• _Action item_
Entries follow. Set all of them down as they stand.

(Stored data entries)
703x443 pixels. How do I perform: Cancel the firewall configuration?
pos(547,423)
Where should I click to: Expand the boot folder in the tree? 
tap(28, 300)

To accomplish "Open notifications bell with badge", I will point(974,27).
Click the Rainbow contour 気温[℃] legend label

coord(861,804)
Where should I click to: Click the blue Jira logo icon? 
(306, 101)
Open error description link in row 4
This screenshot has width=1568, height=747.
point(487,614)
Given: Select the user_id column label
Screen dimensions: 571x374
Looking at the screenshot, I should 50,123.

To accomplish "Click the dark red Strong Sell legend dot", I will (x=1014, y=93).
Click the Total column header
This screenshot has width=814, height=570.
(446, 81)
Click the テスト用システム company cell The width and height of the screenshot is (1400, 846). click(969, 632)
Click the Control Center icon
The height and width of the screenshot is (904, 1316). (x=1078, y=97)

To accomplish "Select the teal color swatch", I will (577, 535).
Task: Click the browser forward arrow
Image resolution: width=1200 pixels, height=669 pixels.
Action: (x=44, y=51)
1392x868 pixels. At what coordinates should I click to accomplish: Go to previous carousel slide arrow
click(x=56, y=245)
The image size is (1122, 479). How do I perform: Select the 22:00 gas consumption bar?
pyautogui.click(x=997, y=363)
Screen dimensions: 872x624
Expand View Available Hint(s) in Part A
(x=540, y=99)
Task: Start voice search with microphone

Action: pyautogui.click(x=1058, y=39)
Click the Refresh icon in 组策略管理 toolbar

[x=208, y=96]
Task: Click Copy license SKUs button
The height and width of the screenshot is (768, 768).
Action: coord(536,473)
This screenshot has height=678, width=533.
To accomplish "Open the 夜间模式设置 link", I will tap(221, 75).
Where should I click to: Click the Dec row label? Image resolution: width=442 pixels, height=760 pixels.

• _Solution to this task_
703x443 pixels. How do I perform: Cancel the firewall configuration?
pos(547,423)
Where should I click to: Expand the boot folder in the tree? 
tap(28, 300)

To accomplish "Open notifications bell with badge", I will point(974,27).
Click the Rainbow contour 気温[℃] legend label

coord(861,804)
Where should I click to: Click the blue Jira logo icon? 
(306, 101)
Open error description link in row 4
This screenshot has width=1568, height=747.
point(487,614)
Given: Select the user_id column label
Screen dimensions: 571x374
Looking at the screenshot, I should 50,123.

To accomplish "Click the dark red Strong Sell legend dot", I will (x=1014, y=93).
Click the Total column header
This screenshot has width=814, height=570.
(446, 81)
Click the テスト用システム company cell The width and height of the screenshot is (1400, 846). click(969, 632)
Click the Control Center icon
The height and width of the screenshot is (904, 1316). (x=1078, y=97)

To accomplish "Select the teal color swatch", I will (577, 535).
Task: Click the browser forward arrow
Image resolution: width=1200 pixels, height=669 pixels.
Action: (x=44, y=51)
1392x868 pixels. At what coordinates should I click to accomplish: Go to previous carousel slide arrow
click(x=56, y=245)
The image size is (1122, 479). How do I perform: Select the 22:00 gas consumption bar?
pyautogui.click(x=997, y=363)
Screen dimensions: 872x624
Expand View Available Hint(s) in Part A
(x=540, y=99)
Task: Start voice search with microphone

Action: pyautogui.click(x=1058, y=39)
Click the Refresh icon in 组策略管理 toolbar

[x=208, y=96]
Task: Click Copy license SKUs button
The height and width of the screenshot is (768, 768).
Action: coord(536,473)
This screenshot has height=678, width=533.
To accomplish "Open the 夜间模式设置 link", I will tap(221, 75).
Where should I click to: Click the Dec row label? Image resolution: width=442 pixels, height=760 pixels.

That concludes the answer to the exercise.